Electronics

As usually the Electronics are one of the most expensive (read profitable) areas to spend your hard earned cash, I looked at ways of reducing the cost. Some of these are below.

1) Building your own Receiver (Rx)

a) Building Report - Micron "Club" Rx Kit. (£15.95)

This is a 7 channel , single conversion (SC), PPM only, Rx. The seventh channel is optional using a jumper wire. Fully built kits are also available at around the £24.00 mark which is good value.

I built two of these from parts supplied.

There are two PCB's to complete, the Decoder and Receiver boards. These are enclosed by a 2 piece plastic case, which slides together and is held by a channel identifier sticker.

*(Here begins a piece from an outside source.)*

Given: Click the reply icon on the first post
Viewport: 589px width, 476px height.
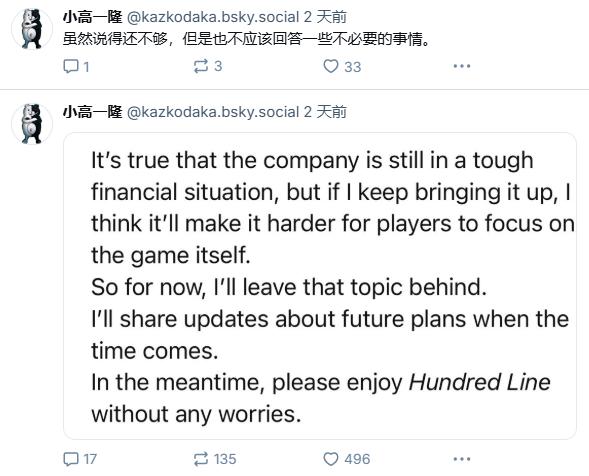Looking at the screenshot, I should (71, 66).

The decoder board took 1/2 an hour and the Receiver board 1 hour to completely populate. A magnifying glass type light was very useful due to the small size of some of the components.

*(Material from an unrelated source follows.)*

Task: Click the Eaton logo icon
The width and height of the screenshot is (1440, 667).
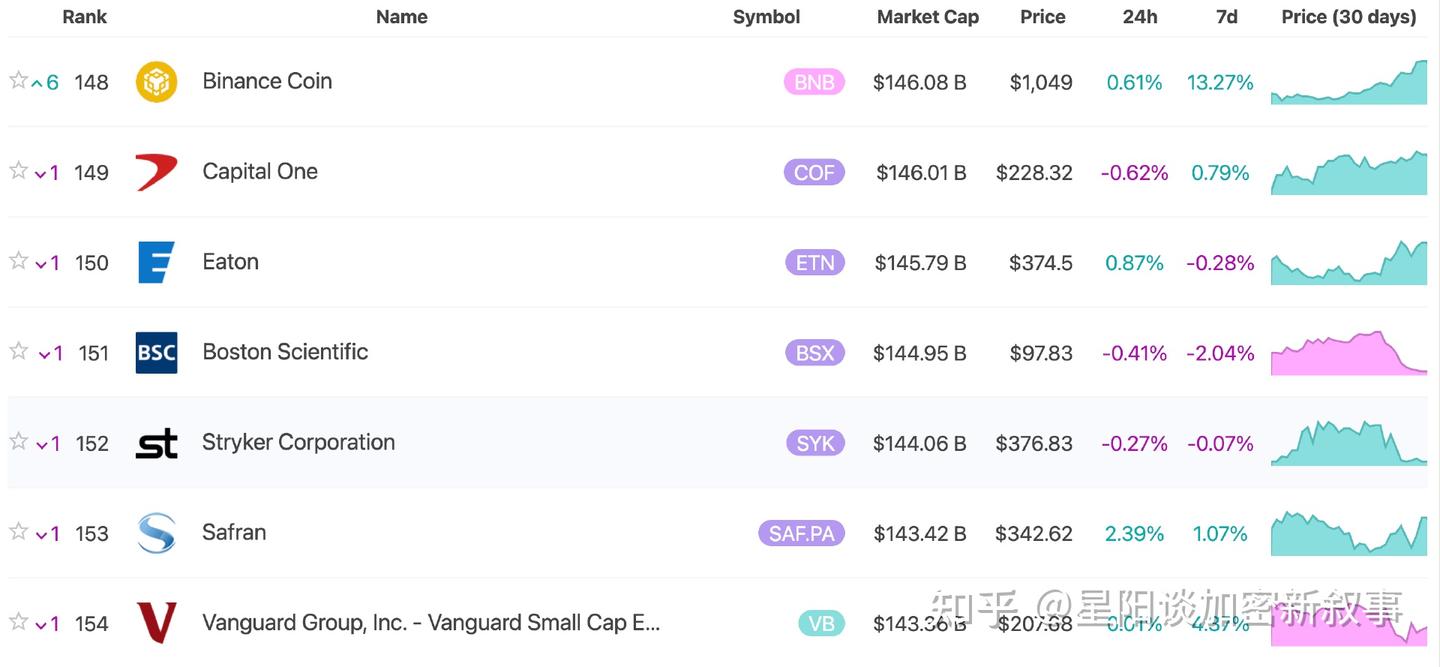Action: coord(156,262)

While it's not really a beginners starter project, the instructions are 90% good and the finished article is easy to test (no electronic test gear necessary). Both of mine worked properly first time.

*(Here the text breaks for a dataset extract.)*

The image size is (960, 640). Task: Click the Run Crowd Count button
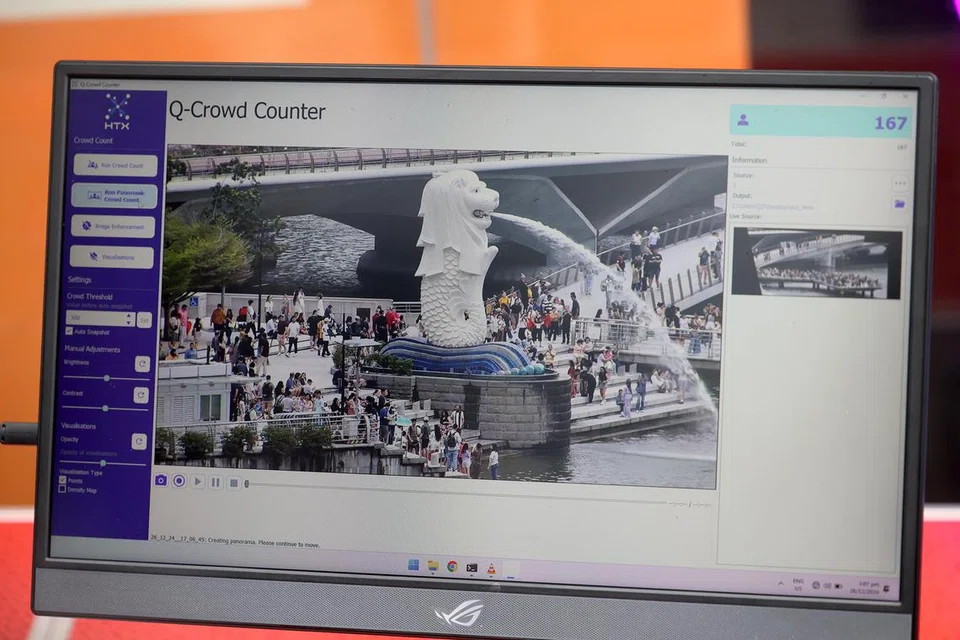(x=115, y=165)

Only a servo and a small screwdriver is need to set up and optimise the Rx.

Testing static in plane with Tx worked perfectly.

Range check at 50 paces worked ok too.

Verdict :- Excellent so far, no more commercial £44.00 jobs for me.............

Available from ;

      

 

b) Flying Test Report.

This Rx is ensconced in my "Dracula" plane using a Futaba Skysport 6 Tx and standard PPM(SC) Futaba crystal in both. Despite pancaking it twice hard, the Rx has come through it without a scratch.

The second is in "Anduril" and will be reported on in due course. Anduril hit the ground 6 times hard without any problems apart from having to re-tune the Rx. It is now in "Testbed-1" and working fine.